Aufgaben:
1 - Übersetzen Sie aus dem Text zum Bürgerentscheid in Forchheim den Satz „Das Quorum beträgt 20 Prozent der Stimmberechtigten.“ ins Englische.
2 - Begründen Sie anhand des Textes zum Bürgerentscheid in Forchheim in ein bis drei Sätzen, warum Befürworter der Bebauung ihr Kreuz bei „Nein“ setzen müssen.
3 - Beantworten Sie anhand des Textes zum Bürgerentscheid in Forchheim folgende Fragen:
(a) An welchem Tag findet der Wahlgang statt?
(b) Wie vielen Wählern entspricht das Quorum in Forchheim ungefähr?
(c) Was wurde den Wahlberechtigten anders als bei der Oberbürgermeisterwahl nicht zugestellt?

Autor: Jennifer Opel

Forchheim, Mittwoch, 06. April 2016

Edwin Mayer und Elsbeth Gronauer untermauern ihre gegensätzlichen Ansichten mit Argumenten.
Hier könnte das Baugebiet entstehen.  Foto: Josef Hofbauer


ReuthIm März wurden die Forchheimer bereits zwei Mal zur Urne gebeten. Am Sonntag, 10. April, steht vorerst der letzte Wahlgang an. Das Thema dieses Mal: "Sind Sie dafür, dass die Bauleitplanung der Stadt Forchheim in Bezug auf den vorgesehenen Bebauungs- und Grünordnungsplan Nr. 10/6 (Neuaufstellung, Forchheim-Reuth, Bereich nördlich der Ruhstraße und westlich des Oberen Schulwegs, eingestellt wird?"

Die Formulierung ist verwirrend: Wer für die Bebauung ist, muss also ein Kreuz bei "Nein" machen, wer dagegen ist bei "Ja". Doch das ist nicht das Einzige, an dem der Bürgerentscheid scheitern könnte. Die gestellte Frage des Bürgerentscheides ist entsprechend der Mehrheit der abgegebenen Stimmen entschieden, falls diese Mehrheit das notwendige Abstimmungsquorum erfüllt. Das Quorum beträgt 20 Prozent der Stimmberechtigten. In Forchheim wären das knapp 5000 Wähler.



Abgestimmt werden kann zwischen acht und 18 Uhr. Anders als bei der Oberbürgermeisterwahl wurde den Wahlberechtigten keine individuelle Benachrichtigung, also keine Benachrichtigungskarte, zugestellt.

Angezeigte Zeilen:
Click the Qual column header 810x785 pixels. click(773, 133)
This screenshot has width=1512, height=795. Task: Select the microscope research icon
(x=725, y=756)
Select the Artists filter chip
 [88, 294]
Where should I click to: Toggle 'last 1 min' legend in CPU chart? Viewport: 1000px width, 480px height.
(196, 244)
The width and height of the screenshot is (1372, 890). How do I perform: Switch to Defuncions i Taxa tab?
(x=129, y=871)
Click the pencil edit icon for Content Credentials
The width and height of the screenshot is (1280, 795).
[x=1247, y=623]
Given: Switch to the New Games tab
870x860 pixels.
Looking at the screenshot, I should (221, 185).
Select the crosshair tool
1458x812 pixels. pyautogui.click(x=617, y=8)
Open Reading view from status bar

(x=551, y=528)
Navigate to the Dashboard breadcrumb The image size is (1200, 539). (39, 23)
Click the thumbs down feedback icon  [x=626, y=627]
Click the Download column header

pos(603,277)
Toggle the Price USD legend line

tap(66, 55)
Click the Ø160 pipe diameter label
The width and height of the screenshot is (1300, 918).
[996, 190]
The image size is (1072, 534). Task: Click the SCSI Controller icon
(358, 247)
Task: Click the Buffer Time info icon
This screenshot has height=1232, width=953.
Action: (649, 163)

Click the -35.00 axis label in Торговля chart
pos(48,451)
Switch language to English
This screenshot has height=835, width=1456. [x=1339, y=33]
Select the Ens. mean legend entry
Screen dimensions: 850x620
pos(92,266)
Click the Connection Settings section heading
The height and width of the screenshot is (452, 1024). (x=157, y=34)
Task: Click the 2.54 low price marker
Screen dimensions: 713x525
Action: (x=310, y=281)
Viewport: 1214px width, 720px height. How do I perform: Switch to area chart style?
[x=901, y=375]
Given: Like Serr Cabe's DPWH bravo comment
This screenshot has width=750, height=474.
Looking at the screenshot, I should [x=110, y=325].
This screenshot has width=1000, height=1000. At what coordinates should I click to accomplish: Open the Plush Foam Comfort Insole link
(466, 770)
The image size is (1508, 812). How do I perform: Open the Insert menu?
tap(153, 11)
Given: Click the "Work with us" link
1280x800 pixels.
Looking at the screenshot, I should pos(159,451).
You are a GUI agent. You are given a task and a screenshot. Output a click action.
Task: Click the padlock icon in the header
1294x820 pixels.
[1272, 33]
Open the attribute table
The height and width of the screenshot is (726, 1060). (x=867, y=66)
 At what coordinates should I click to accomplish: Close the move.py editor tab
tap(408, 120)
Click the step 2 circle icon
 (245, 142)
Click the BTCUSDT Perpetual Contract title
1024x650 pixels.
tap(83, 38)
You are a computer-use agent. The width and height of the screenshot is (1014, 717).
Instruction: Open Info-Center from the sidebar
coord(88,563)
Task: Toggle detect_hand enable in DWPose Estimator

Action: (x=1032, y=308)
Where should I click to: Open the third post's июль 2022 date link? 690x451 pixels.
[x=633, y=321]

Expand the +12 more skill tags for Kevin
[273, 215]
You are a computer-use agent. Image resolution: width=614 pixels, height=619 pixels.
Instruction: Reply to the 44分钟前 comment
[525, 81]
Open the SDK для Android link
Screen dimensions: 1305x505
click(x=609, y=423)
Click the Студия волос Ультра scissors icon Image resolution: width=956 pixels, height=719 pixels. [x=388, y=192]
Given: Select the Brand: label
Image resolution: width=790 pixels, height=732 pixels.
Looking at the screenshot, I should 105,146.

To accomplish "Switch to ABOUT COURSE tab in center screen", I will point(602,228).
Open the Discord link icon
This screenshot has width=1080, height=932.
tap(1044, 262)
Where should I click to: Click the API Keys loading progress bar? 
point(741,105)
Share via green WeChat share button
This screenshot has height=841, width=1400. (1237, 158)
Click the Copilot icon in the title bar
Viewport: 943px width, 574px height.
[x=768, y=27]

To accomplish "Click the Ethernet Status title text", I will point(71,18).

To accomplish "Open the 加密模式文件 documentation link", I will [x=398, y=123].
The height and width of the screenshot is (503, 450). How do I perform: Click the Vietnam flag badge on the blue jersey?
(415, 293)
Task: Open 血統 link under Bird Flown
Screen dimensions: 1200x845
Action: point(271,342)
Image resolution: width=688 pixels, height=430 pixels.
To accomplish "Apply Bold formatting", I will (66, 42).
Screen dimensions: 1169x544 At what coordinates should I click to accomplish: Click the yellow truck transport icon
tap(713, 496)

Lösungen:
1 - The quorum is 20 percent of those eligible to vote.

2 - Die Frage des Bürgerentscheids lautet, ob die Bauleitplanung für den Bebauungs- und Grünordnungsplan Nr. 10/6 eingestellt werden soll. Wer die Bebauung will, lehnt diese Einstellung ab und stimmt deshalb mit „Nein“. Wer gegen die Bebauung ist, stimmt mit „Ja“.

3 -
(a) Am Sonntag, 10. April.
(b) Knapp 5000 Wählern.
(c) Eine individuelle Benachrichtigung, also eine Benachrichtigungskarte.